Palestine flag still flies at Belfast City Hall despite council block

A vote to fly the Palestinian national colours at Belfast City Hall may have been blocked by a technical ruling, but protesters found their own novel method of honouring Palestine. With about a dozen helium-filled balloons and an attached red, white, green and black flag. Those marking the International Day for Solidarity with the People of Palestine managed to see the symbolic cloth flutter its way through the sky. Above the city centre’s main landmark.

The bureaucratic issue of the Belfast Palestine flag

Despite passing by a margin of 41 to 15 at a November 3 meeting, the vote to stand in solidarity with the besieged people of Palestine was overridden. The unionist politicians blocking the vote made use of the ‘call-in’ mechanism. This process was brought in during 2014 to act as an additional check on council decision making.

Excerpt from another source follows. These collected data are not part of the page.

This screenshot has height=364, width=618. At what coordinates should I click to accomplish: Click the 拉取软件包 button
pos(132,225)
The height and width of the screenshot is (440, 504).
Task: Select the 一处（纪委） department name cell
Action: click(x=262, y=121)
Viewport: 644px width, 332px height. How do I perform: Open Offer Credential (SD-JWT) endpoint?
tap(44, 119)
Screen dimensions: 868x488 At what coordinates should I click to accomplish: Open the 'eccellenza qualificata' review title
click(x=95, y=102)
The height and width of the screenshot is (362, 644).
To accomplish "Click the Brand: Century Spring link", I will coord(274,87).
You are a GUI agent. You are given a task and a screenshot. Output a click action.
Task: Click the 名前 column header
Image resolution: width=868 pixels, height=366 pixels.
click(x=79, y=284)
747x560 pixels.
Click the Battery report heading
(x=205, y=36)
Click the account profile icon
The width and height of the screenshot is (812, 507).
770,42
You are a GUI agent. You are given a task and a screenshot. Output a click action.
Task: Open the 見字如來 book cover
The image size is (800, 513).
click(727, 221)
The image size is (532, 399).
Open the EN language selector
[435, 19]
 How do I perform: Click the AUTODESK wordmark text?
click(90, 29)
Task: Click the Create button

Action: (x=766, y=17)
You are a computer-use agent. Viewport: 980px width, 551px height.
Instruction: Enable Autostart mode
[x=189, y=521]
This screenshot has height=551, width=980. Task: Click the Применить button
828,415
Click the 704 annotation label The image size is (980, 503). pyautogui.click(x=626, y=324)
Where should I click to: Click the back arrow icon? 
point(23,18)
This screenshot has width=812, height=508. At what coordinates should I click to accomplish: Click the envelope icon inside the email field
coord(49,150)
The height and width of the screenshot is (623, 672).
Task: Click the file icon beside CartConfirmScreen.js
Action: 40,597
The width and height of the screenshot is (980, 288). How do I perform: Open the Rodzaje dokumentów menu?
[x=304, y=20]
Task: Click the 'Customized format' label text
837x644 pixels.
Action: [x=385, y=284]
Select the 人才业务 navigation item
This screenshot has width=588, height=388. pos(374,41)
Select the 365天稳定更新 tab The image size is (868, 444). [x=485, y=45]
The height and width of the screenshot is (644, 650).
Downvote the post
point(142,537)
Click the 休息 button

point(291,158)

It entitles councillors to request that a decision be reviewed if they believe proper procedure was not followed, or it may have a disproportionate effect on a particular community. It requires 15% of councillors to back the call-in request.

A valid call-in will lead to a decision being paused until it is reviewed. The matter must then be re-examined at the next council meeting. If a legal verdict rules the risk of negatively impacting a given community is genuine, the matter requires 80% of councillors to vote in favour for the decision to go through. The matter of the Palestine flag’s official pole-mounted — as opposed to helium-assisted — flying is currently on pause.

Loyalist Counter-Protest Falls Flat

The workaround by Palestine solidarity activists was part of a larger protest that saw well over 2,000 people. They made their way on to the streets of Belfast to call for an end to the genocide. A loyalist counter-protest was organised by the 1642 Boyne Bridge Defenders Historical Group.

Promotion for the latter assembly bizarrely included an image that seemed to encapsulate present day Gaza. Children are shown trudging through a dreary rain-soaked landscape populated with dilapidated tents. Yet the image repurposed for a pro-Israel demo shows mainly white children despondent alongside the message:

They have no future unless we stand together and fight!

Perhaps another manifestation of the phenomenon in which, somewhere in the subconscious of the reactionary mind there perhaps lurks a recognition of the harm they’re causing, alongside a fear of it being revisited on them.

Far-right influencers had also been pushing for a strong presence, saying:

Tomorrow we must fill Belfast city centre and stand together in defiance against this treasonous executive and city hall.
They are the enemy within, they have shown time and time again that we the people of ulster [sic] are a second class choice to them.
Our silence will be their consent to replace us with a 3rd world culture in an aim to exile our Christian ways of life.

The message continued:

Tomorrow we stand as one to make a clear statement to this government, “end the invasion and start deporting”.

It’s get them out or we the people will put you out , nunc pro tunc.

As it turned out, the use of apocalyptic racist rhetoric and bemusing deployment of Latin phraseology typically confined to dry court documents didn’t entice the desired numbers. Roughly 200 turned up. They endured a cocktail of loyalism, Zionism, racism, Islamophobia and Christian chauvinism. All of which are quite natural bedfellows. Loudspeaker chants focused on the religious part. The union and Israeli flags were brandished. One of them with the Israeli Genocide Forces logo alongside the words “I love Israel”.